En las dos horas que estuvimos en la cocina aprendí mucho más de repostería que en el día entero en que lo intenté con los tutoriales de Youtube. Tener a la abuela ahí, a mi lado, era fascinante. Un sueño del que no quería despertar. Beatrice era paciente y se notaba la fascinación que sentía por su trabajo, que no era otra que la de cuidar a sus clientes y conquistarlos como se conquista de verdad: por el estómago. Casi me olvido de Jacob y del misterio que lo envolvía; sus visitas a las once de la noche, lo último que me dijo y su sombra en la oscuridad, que fue la responsable de que, curiosa, me metiera en el callejón sin saber que me esperaba un viaje en el tiempo con Monty. Ya no lo recordaba, hasta que abrimos la persiana y lo vi pasar.

Iba corriendo con unos pantalones de chándal gris y una camiseta marrón de algodón. Si no hubiera sido por los coches sesenteros aparcados en la calle, podría haber pasado perfectamente por un hombre haciendo footing en mi época. Miraba al frente, concentrado, sudoroso y absorto en sus pensamientos. Pasó por delante sin dirigir la mirada hacia la cafetería que parecía ser importante para él en un futuro. No obstante, me dio la sensación de que su espalda era mucho más ancha. Era más grande que el Jacob adicto al chocolate que le servía. No fui capaz de salir y retenerlo para hablar con él porque me quedé tan paralizada pensando en si Jacob era de aquí o de allí o si, al igual que Monty —el gato callejero—, también era libre y viajaba a su antojo de una época a otra. ¿Quién, en su sano juicio, llevaría una doble vida de una época a otra al haber descubierto el portal? ¿Quién de este año, del pasado o del futuro, sabía que se podía viajar en el tiempo? Es un arma de doble filo, a la larga puede enloquecerte. Yo, desde luego, no lo volvería a hacer más. Viviría en 1965 lo que estuviera destinado para mí, que por algo había viajado años luz al pasado, y luego volvería a mi época.
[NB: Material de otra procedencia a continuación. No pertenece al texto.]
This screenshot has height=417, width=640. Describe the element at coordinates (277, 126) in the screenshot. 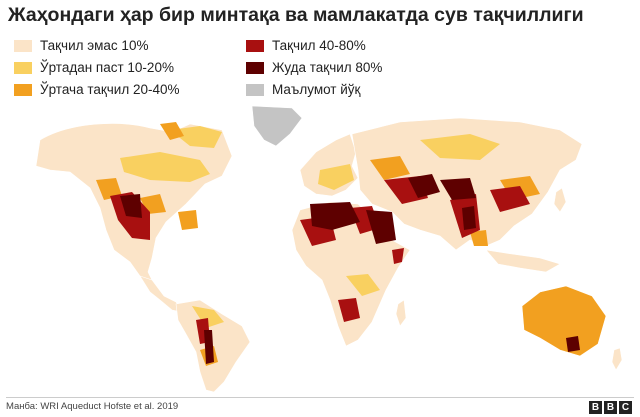

I see `greenland` at that location.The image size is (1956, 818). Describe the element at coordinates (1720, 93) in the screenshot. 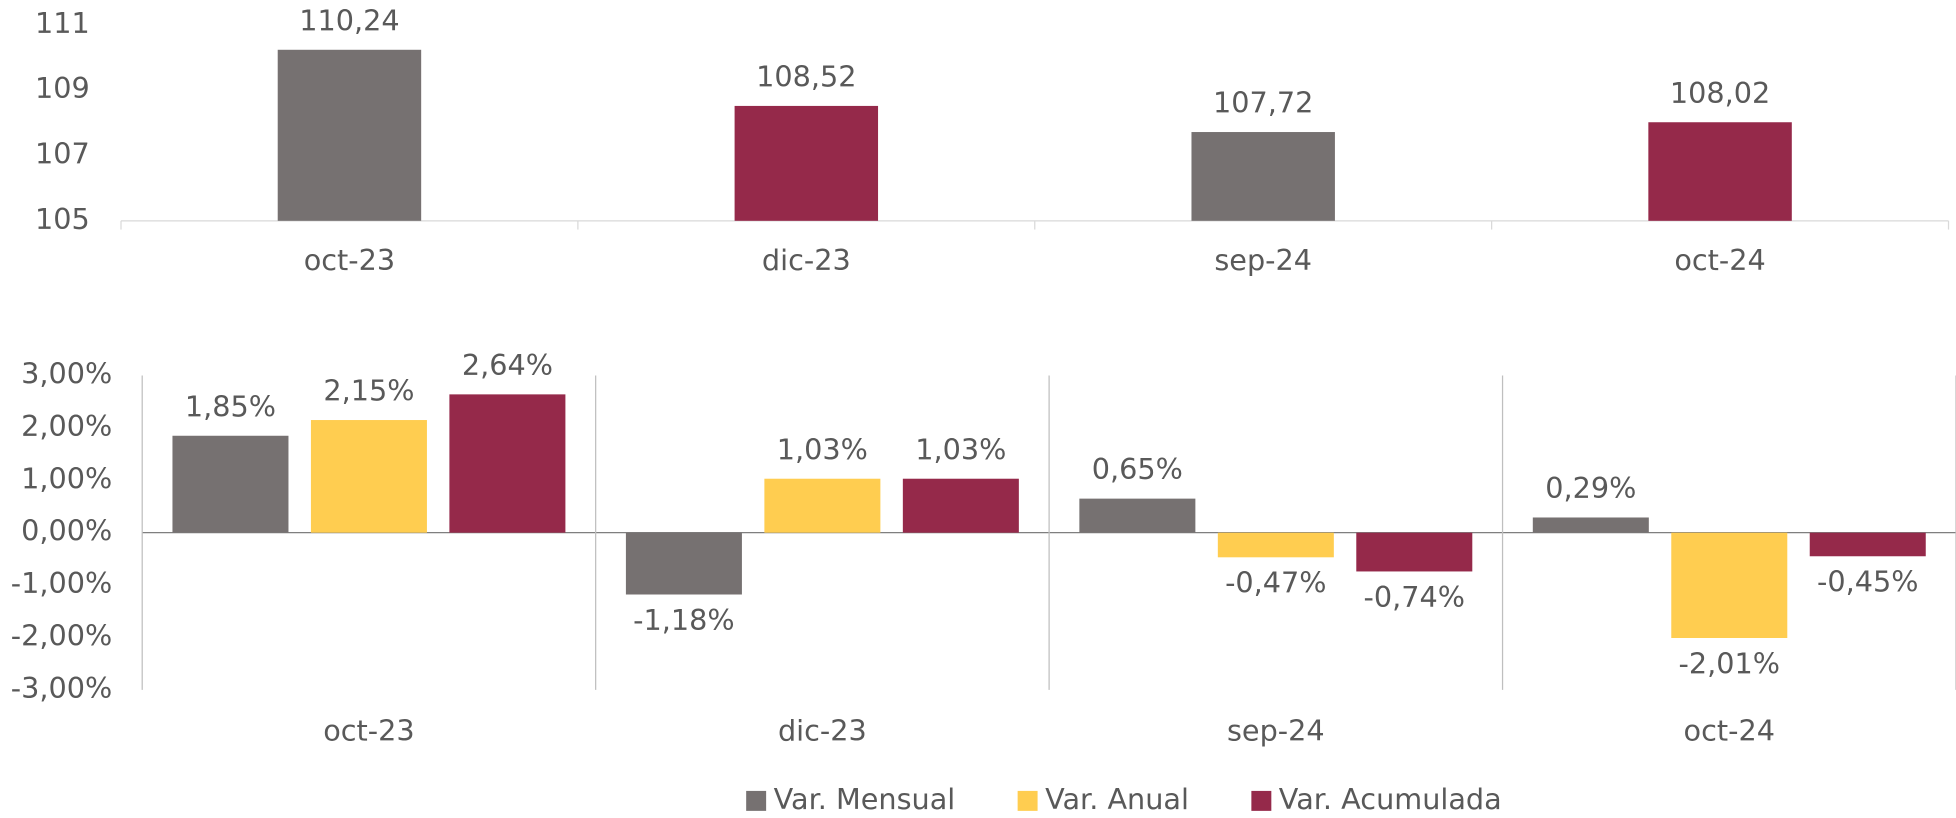

I see `value-label: 108,02` at that location.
Pensar así me tranquilizaba y me ayudaba a conservar la cordura. Al fin y al cabo, no me había trasladado a una guerra, a la Edad Media o a un lugar desconocido. Seguía ahí, en mi cafetería, en mi apartamento y en mi calle, con la abuela a mi lado y un Aurelius joven y feliz que en esos momentos salía del portal y se despedía de Eleonore con un beso en los labios. Estar en un lugar conocido y desconocido al mismo tiempo resultaba menos extraño.

No, aún no habíamos vivido lo nuestro. Puede que estuviera ahí para vivir «lo nuestro» con Jacob, musité con timidez, mientras veía cómo se alejaba calle abajo y mi corazón, tal y como sucedía en 2017, latía desbocado pidiéndome salir detrás de él. Pero ¿por qué viajar en el tiempo para conocerlo, si también había hecho su aparición en el siglo XXI? Me sorprendía a mí misma por la capacidad que tenía de entender y aceptar una situación estrambótica, a pesar de las lagunas y de lo inexplicable que era todo.

—¿Estás bien, querida?

—Ese hombre, el que corría. ¿Lo conoces? —pregunté, casi con desesperación.

—Jacob el Boxeador.

—¿Jacob el Boxeador?

—Un tipo duro de roer —rio la abuela, dándole la vuelta al cartelito que anunciaba que el café estaba abierto—. Las tiene a todas loquitas, pero es un tipo curioso. Ninguna le parece buena y eso que Betty, la vecina que vive encima de mi apartamento, es guapa y muy dulce. Pues nada, ni caso. No le hace ni caso. Cuando vuelva de sus vacaciones y la veas, creo que en septiembre, me darás la razón.

—¿Jacob vive por aquí?

—Un poco más abajo.

—¿Qué edad tiene?

—Si quieres, la próxima vez que venga a por un batido le pido la documentación —bromeó—. No sé, querida, debe ser un poco más joven que yo, pero no mucho.

Parecía más joven, aunque no podía asegurarlo. Corría rápido, lo había visto de refilón. El Jacob de 2017 estaba cerca de los cuarenta o puede que solo los aparentase, no sé. Recordé que cuando lo conocí, feliz con su taza de chocolate caliente, pensé que era del tipo de personas que aparentan más años de los que en realidad tienen debido a su piel bronceada y curtida. Bronceada y curtida como la del tipo que ya había desaparecido de Front Street tras cruzar y girar hacia la izquierda. Necesitaba tenerlo frente a mí y hablar con él para comprobar que se trataba del mismo Jacob que había conocido hacía poco más de una semana, aunque hubiera ocurrido cincuenta y dos años después.